- [TEXTO FORNECIDO]:
----------------------------------------

# Bonde



## Bruneca

Olá pessoal.
Queria saber se alguém sabe como se escreve BONDE em espanhol.

Obrigada!


----------



## Deimos13

Tranvía.

Cumprimentos


----------



## Bruneca

Muchas gracias, Deimos 13.

Saludos!!!


----------



## Vanda

Bruneca said:


> Olá pessoal.
> Queria saber se alguém sabe como se escreve BONDE em espanhol.
> 
> Obrigada!



Bienvenida Bruneca, 

Temos um dicionário que fica acima na página do fórum, onde você encontrará palavras soltas (às vezes até sentenças) do português para o espanhol e vice-versa.

bonde - tranvía = http://www.wordreference.com/espt/tranvía


----------



## Bruneca

Opa, Vanda... Valeu pela dica, viu??

----------------------------------------

- [FAÇA O SEGUINTE]:
Devolva, sem qualquer alteração, o trecho do tópico do fórum situado entre "Temos um dicionário" e "pela dica, viu??", inclusive. Utilize apenas o tópico do fórum como fonte de informação.

- [EXTRATO DE DADOS]:

----------------------------------------

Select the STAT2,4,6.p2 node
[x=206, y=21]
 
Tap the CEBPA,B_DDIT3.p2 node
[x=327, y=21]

----------------------------------------

- [RESPOSTA DA TAREFA]:
Temos um dicionário que fica acima na página do fórum, onde você encontrará palavras soltas (às vezes até sentenças) do português para o espanhol e vice-versa.

bonde - tranvía = http://www.wordreference.com/espt/tranvía


----------



## Bruneca

Opa, Vanda... Valeu pela dica, viu??